There are some issues. First, I’m somewhat dubious of the forecast values of dew points into the sixties riding NNW into this region. Lower dew points would reduce the instability. I could handle this if the wind shear was fantastic it it too might be right on the edge.
It was the third day of an extended storm chase into the Great Plains and I have several good storms to show for it including an awesome twin tornado shot near Cherokee, Oklahoma during the last 20 minutes of the chase on Saturday.
First off, there was an incredible number of violent tornadoes in Nebraska, Kansas, Iowa and Oklahoma on Saturday. Thoughts and prayers go out to all affected.
I chase storms as a hobby and in an official capacity either for broadcast (KOLR/KOZL) or for education (Missouri State University). Chasing is thrilling to be sure but I also learn more about tornadoes and supercells every time I head out.
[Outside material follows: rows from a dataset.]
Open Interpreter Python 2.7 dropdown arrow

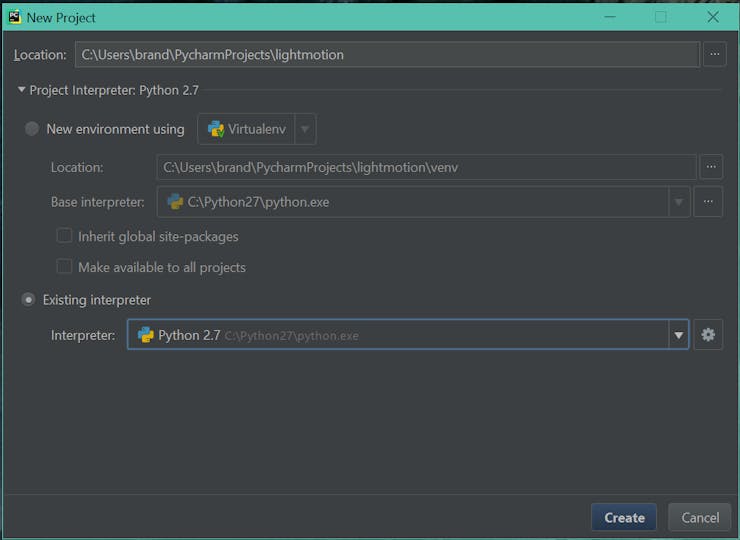pos(679,335)
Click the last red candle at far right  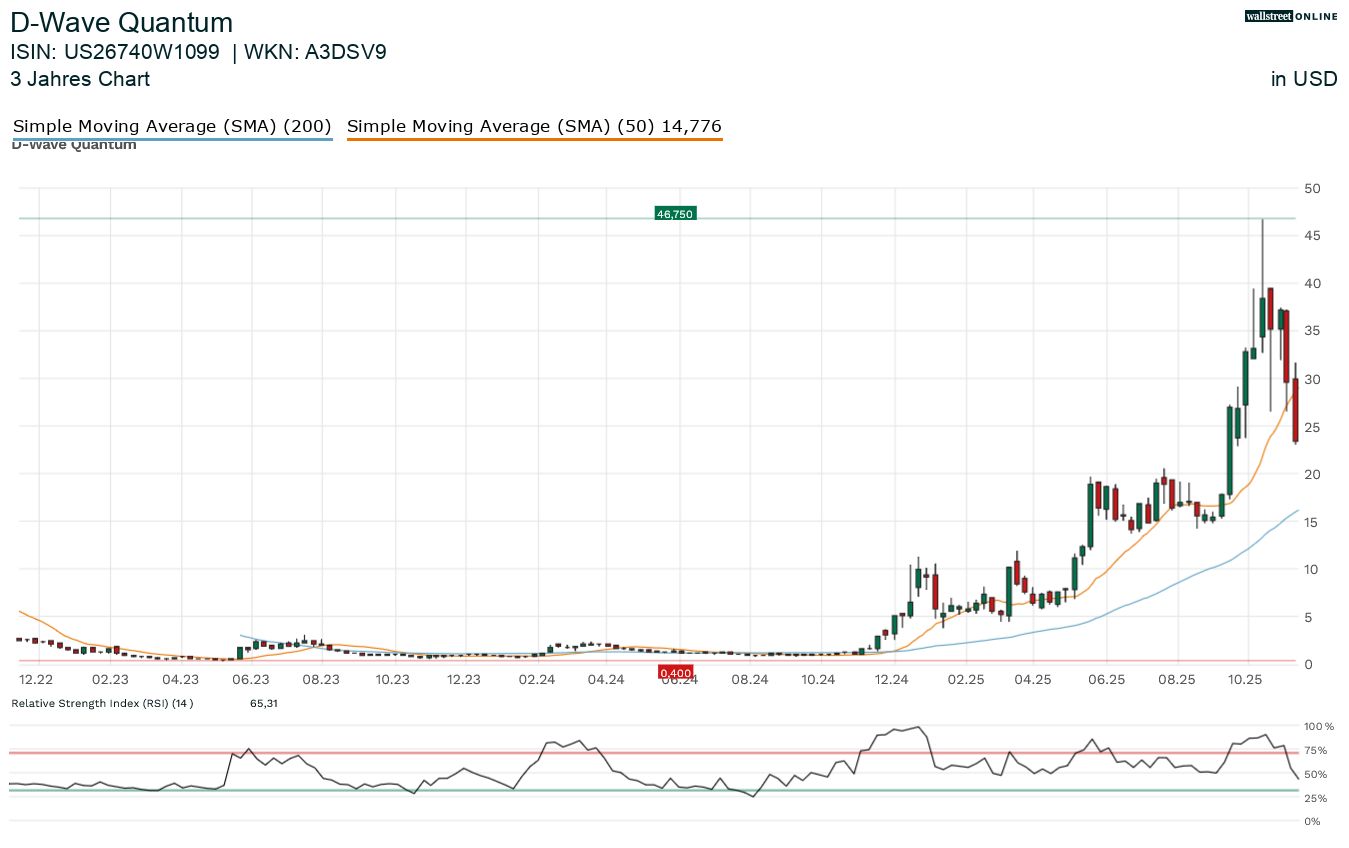[x=1295, y=410]
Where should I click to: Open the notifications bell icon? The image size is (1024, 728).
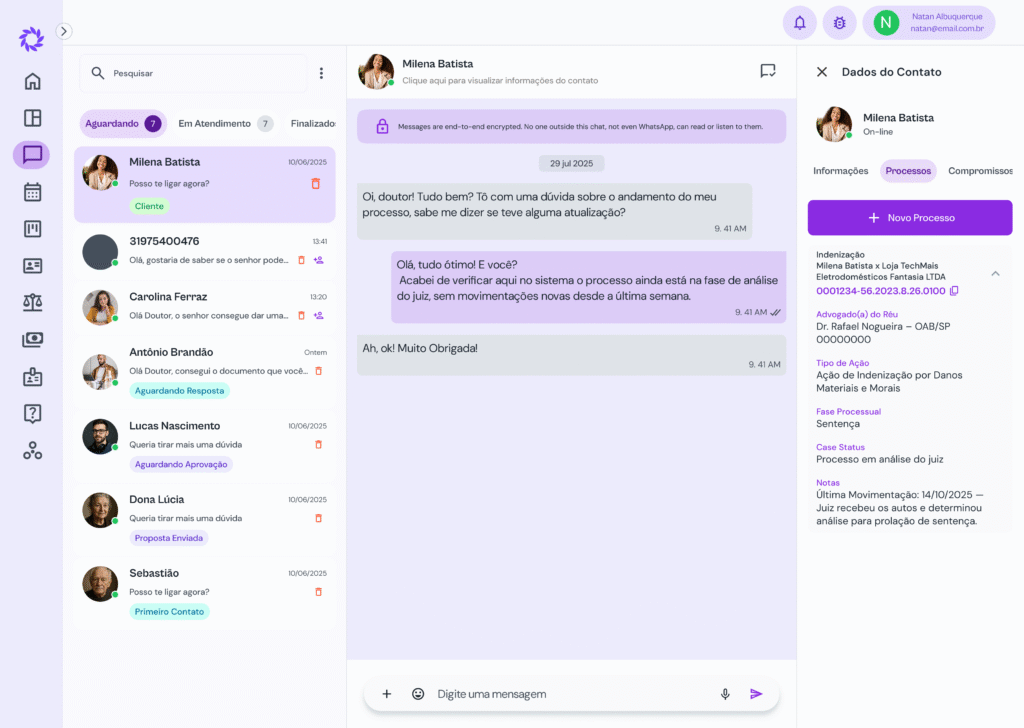tap(799, 22)
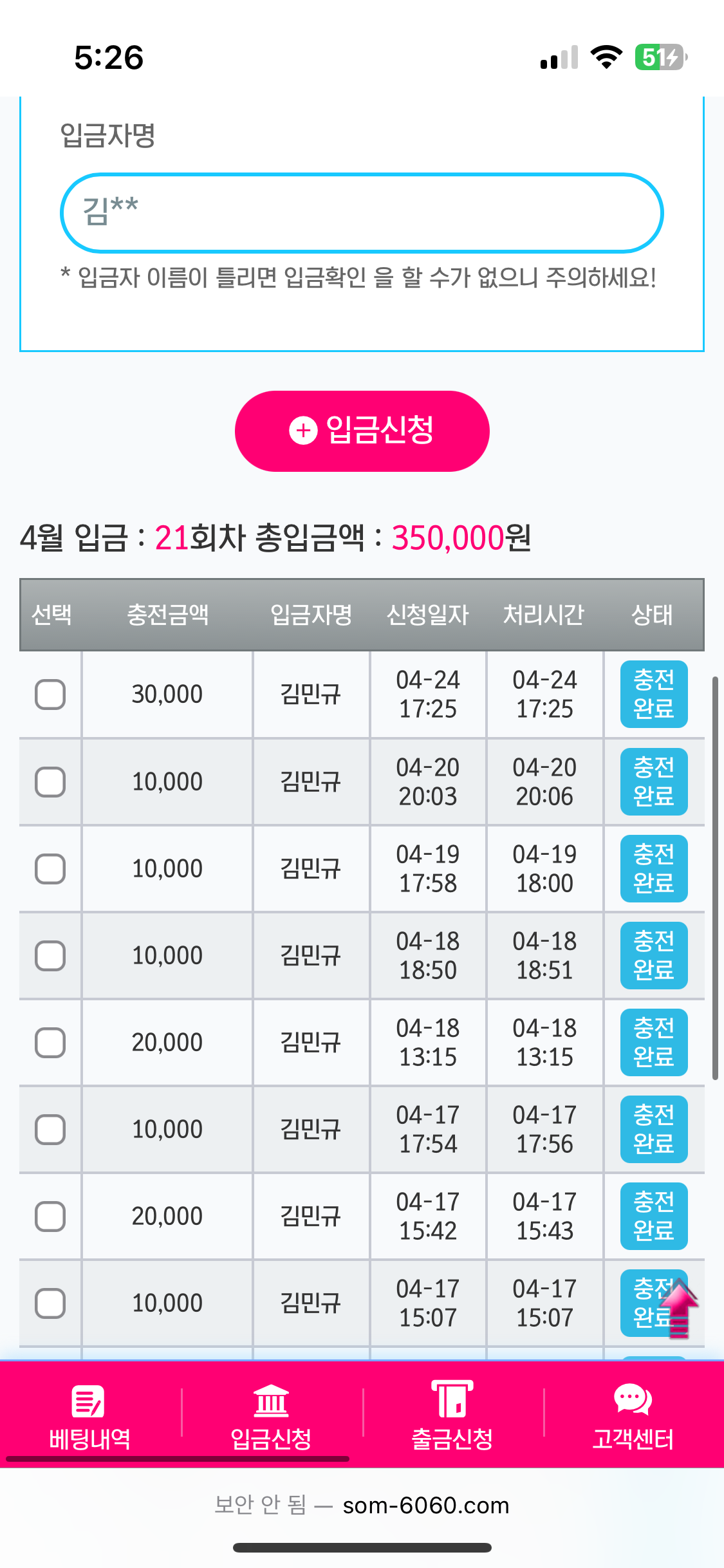The width and height of the screenshot is (724, 1568).
Task: Tap the customer center chat bubble icon
Action: [633, 1399]
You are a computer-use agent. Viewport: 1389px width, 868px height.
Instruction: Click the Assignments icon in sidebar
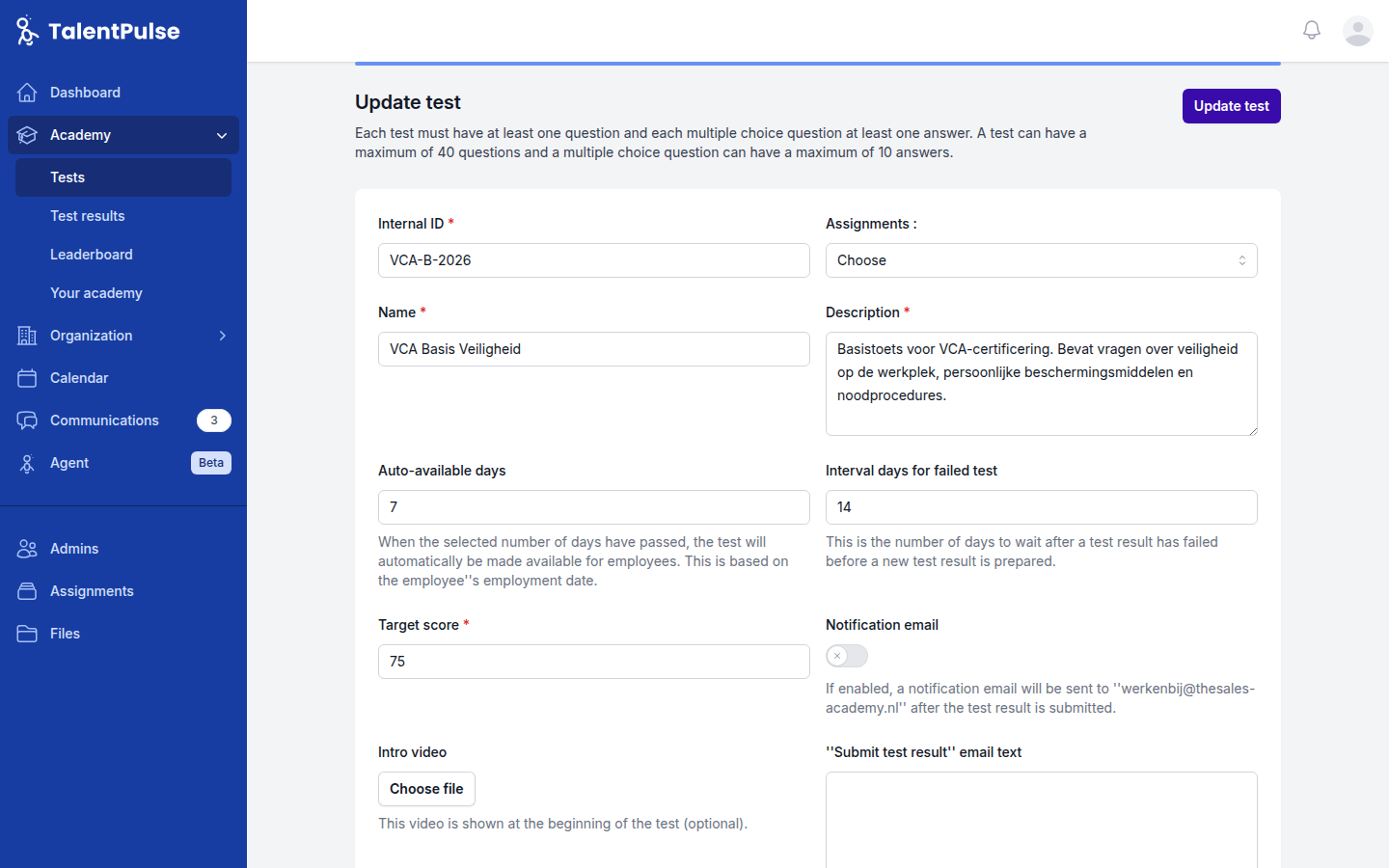[x=27, y=591]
The twin tornadoes pictured are an excellent example of how much different each tornadic storm can be.
The chase started in Kansas. We hung in east Kansas for a while on a hunch that something my fire there but abandoned this idea and started heading west in southern Kansas. Several supercells were forming southward into Oklahoma and the plan was to catch one and then drop south to the next one, which largely worked out for us.
The first encounter was south of Pratt, Kansas just southwest of the town of Sawyer, KS. Radar indicated rotation with this storm and visuals confirmed the existence of a well-defined wall cloud. The wall cloud passed just north of our position south of Sawyer. It passed north of the town as well. We chased it north of town as it was weakening. It looked is if a new circulation center had formed on radar but this was hard to get a visual on. There was a tornado report on highway 54 just east of Pratt which seems to confirm this idea.
We stopped for three more supercells before dark. One was near Medicine Lodge. Once again, a clear rotation that never tightened up into a tornado. The second storm was south into Oklahoma, it passed just northwest of Burlington on Highway 11. We watched this for a while in the 7 o’clock hour. It became clear that a larger storm to the south was hindering the development of this cell.
It should be noted that we were deprived of radar data at this point. 2G Verizon was the best we had which delivers images slowly! If I had know how much larger the southern-most storm was, we would have broken off of the Burlington storm sooner!
With only about 20 minutes of daylight left we checked out the last storm. It was on the way home anyway. When we busted out of the “anvil core” heading south on highway 11, another wall cloud was visible on our right. A family was watching this storm and said “you missed it” They were referring to a tornado which had already formed and dissipated. I advised these folks to keep following us south as we were too close to the direct path of the storm.
Second Stop, Two Circulations
In the video, you can see a second tornado formed as we were driving south. The right twister appeared white in the sunlight. We stopped again at the Highway 11/64 intersection just north of the Cherokee Airport. This is where one tornado passed in front of the other (see picture) and then became one again as it passed just northwest of this intersection. A close-up of the ground dust and debris is included in the video too.
Finally, we took up a position in the parking lot of the airport. The video shows this as a classic looking black tornado with a diffuse back-light made of of rain and hail providing excellent contrast even after sunset.
For those wondering, the Cherokee storm went on to produce the EF-3 monster tornado in southeastern Wichita later in the evening.